Ursprünglich hatte die Waldstättia eine katholisch-konservative Gesinnung. Heute äussert sich das noch an den Gottesdiensten, die fester Bestandteil von offiziellen festlichen Anlässen sind. Ansonsten habe sich das Spektrum aber stark erweitert, sagt Sebastian Sutter. Seit 1977 sind auch Protestanten in der Burschenschaft willkommen. «Inzwischen gibt es zahlreiche Mitglieder, die auch Gesinnungen ausserhalb des Christentums pflegen», erklärt Sutter.

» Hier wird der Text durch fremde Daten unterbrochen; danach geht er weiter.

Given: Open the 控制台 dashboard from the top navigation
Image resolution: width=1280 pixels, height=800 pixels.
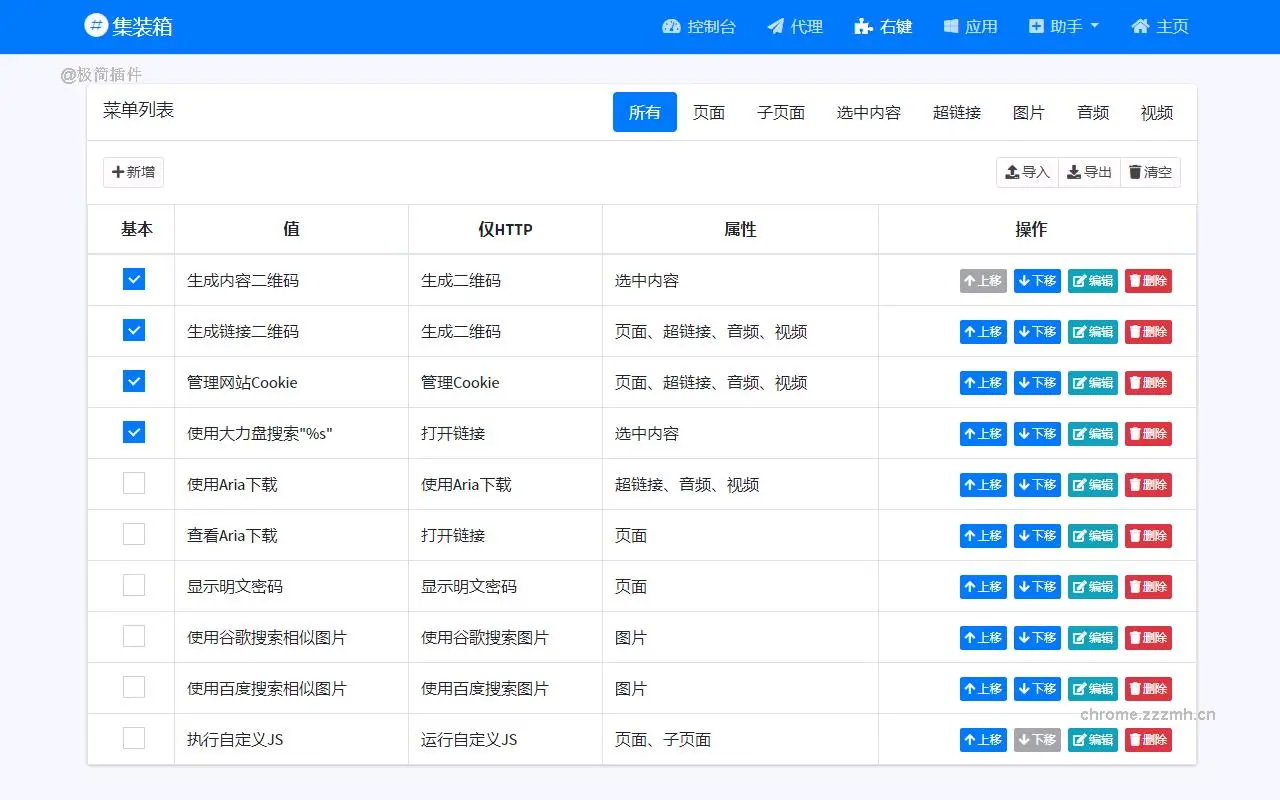Looking at the screenshot, I should coord(670,27).
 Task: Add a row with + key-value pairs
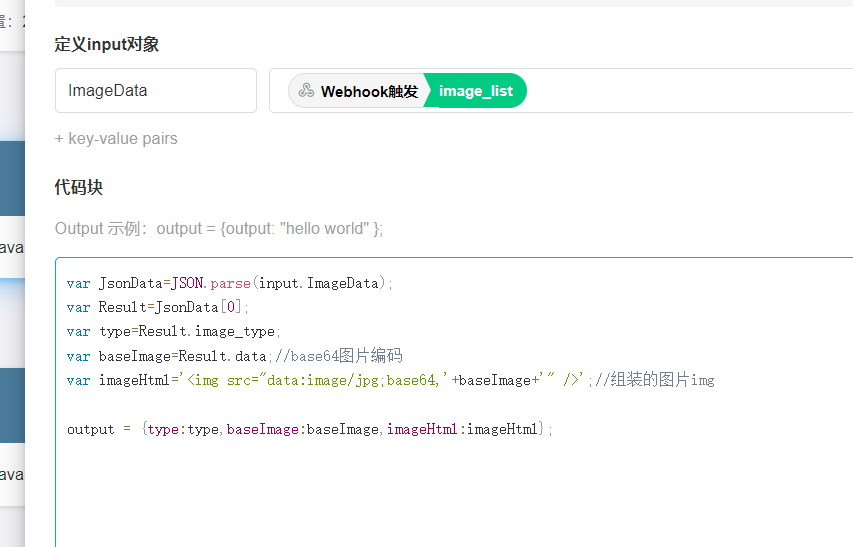(116, 139)
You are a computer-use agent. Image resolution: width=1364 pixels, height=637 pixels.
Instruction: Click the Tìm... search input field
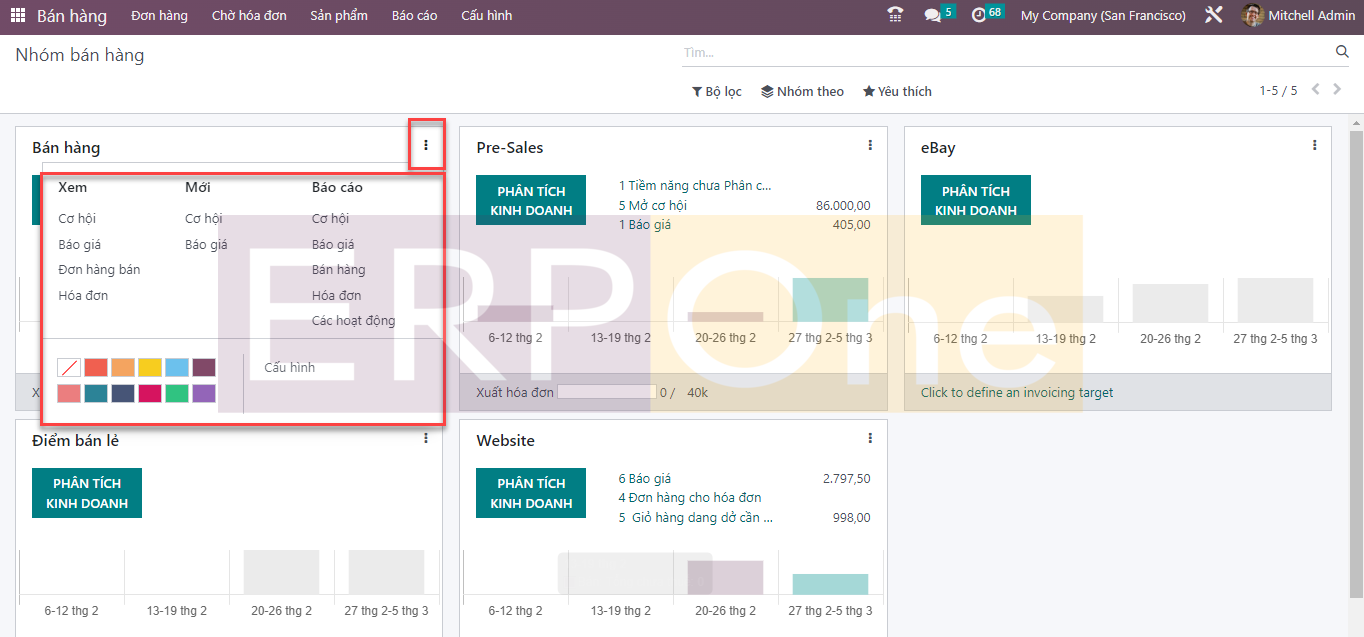pos(1000,52)
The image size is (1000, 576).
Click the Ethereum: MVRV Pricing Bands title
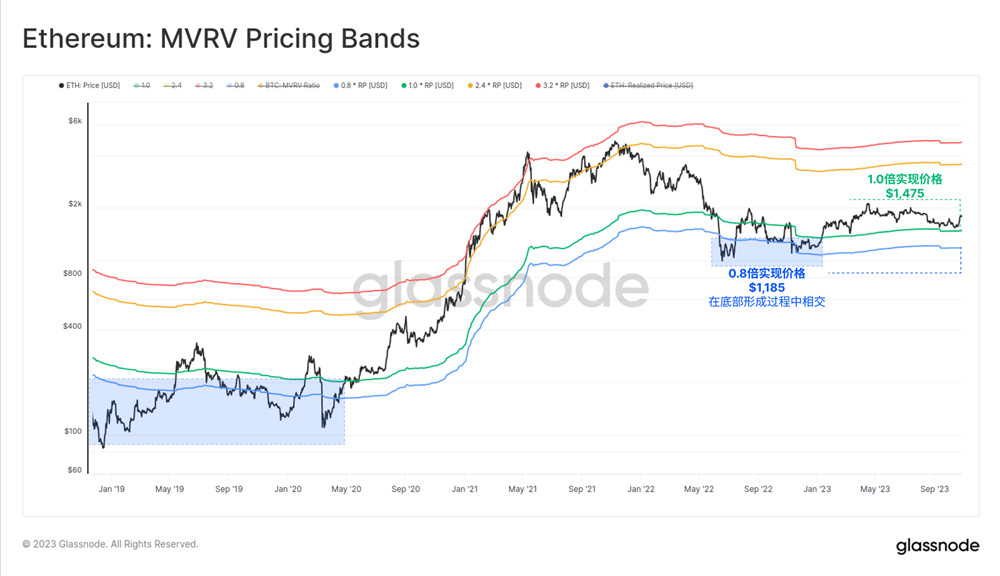[x=221, y=39]
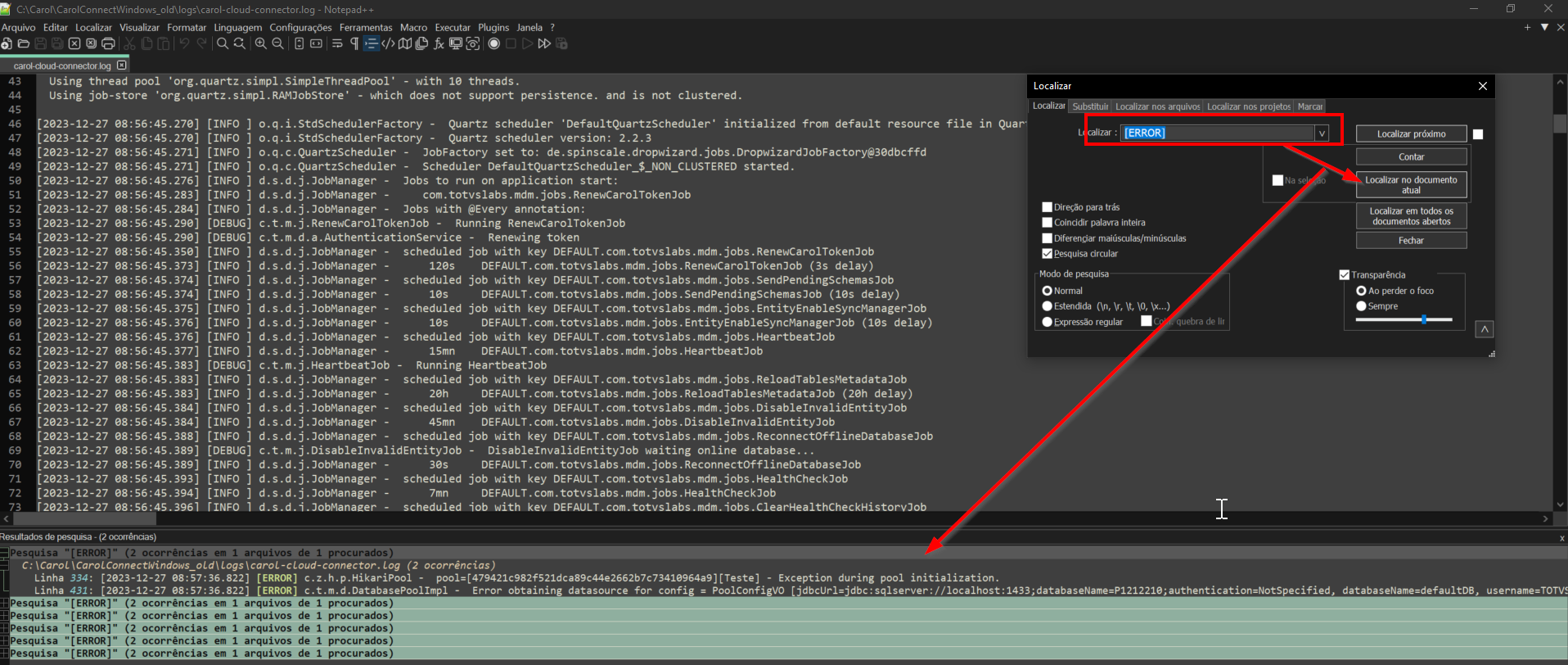Check 'Coincidir palavra inteira' option

point(1047,223)
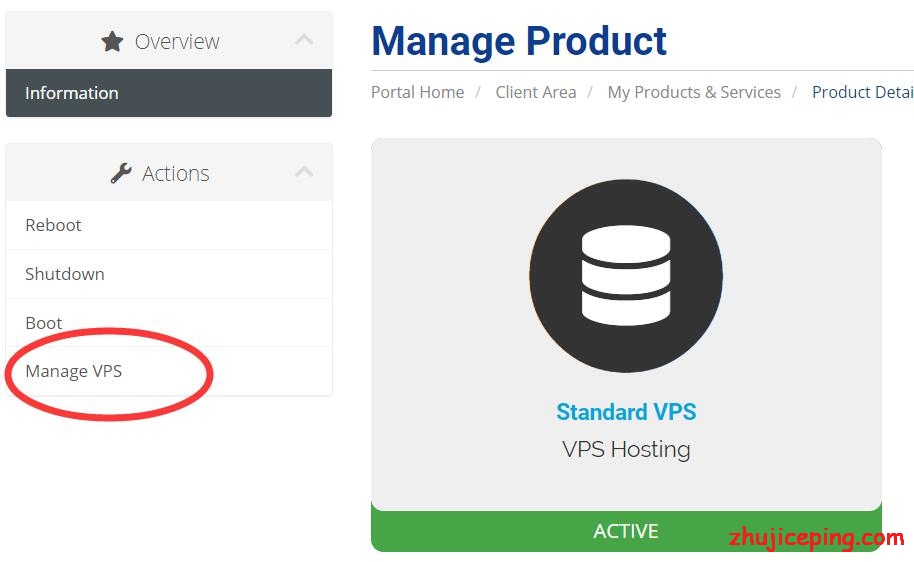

Während bei der Waldstättia der religiöse Grundgedanke dominiert, ist es bei Semper Fidelis der politische. Bis 1972 war der Schweizerische Studentenverein eng mit der CVP verknüpft. Offiziell ist die A.V. Semper Fidelis heute politisch neutral, es engagieren sich aber immer noch viele Mitglieder in der Partei. Eine Auseinandersetzung mit den politischen Tagesthemen werde erwartet, sagt Charles Schnyder.

Wie der Biergenuss gehört bei den Anlässen der Verbindungen auch das Singen dazu.

Wie der Biergenuss gehört bei den Anlässen der Verbindungen auch das Singen dazu.

(Bild: zvg)

Trotz ihrer konservativen Vergangenheit ist die A.V. Waldstättia die einzige Studentenverbindung in Luzern, die Frauen aufnimmt. Von den sechs Aktiven, den sogenannten Aktivitas, seien die meisten Frauen, sagt Schnyder. Mit der Eröffnung der Universität Luzern stiessen im Jahr 2000 neben den Theologiestudenten auch Mitglieder anderer Fachrichtungen dazu. Trotz der starken Öffnung in den vergangen 50 Jahren hat die Verbindung mit Nachwuchsproblemen zu kämpfen. Die vielen Vorurteile, die man Studentenverbindungen gegenüber hat, seien ein Grund dafür, meint Sebastian Sutter. Ausserdem schreckten viele Studenten vor der Verpflichtung zurück. Konkurrenz zu Semper Fidelis herrsche «höchstens in einem sportlichen Sinne». Mindestens einmal pro Semester veranstalten die beiden ehemals zusammengehörenden Verbindungen einen gemeinsamen Anlass. 

Semper Fidelis plagen keine Nachwuchssorgen

Der Austausch zwischen den beiden Burschenschaften sei wichtig, bestätigt Charles Schnyder von Semper Fidelis. «Auch wenn oder gerade weil unsere Verbindung eine traditionelle Männerverbindung ist, sind Besuche aus gemischten Verbindungen immer willkommen.» Das Nachwuchsproblem scheint bei den Semper Fidelis nicht so akut zu sein wie bei der Waldstättia: In den letzten sieben Jahren ist die Anzahl der aktiven Mitglieder von 3 auf 28 angewachsen. Dies auch dank einem «bewährten Werbekonzepts», wie Schnyder sagt. An den Eröffnungstagen der Universität stellt die Semper Fidelis ihre Verbindung vor und gewinnt so jedes Semester zwei bis drei Neumitglieder.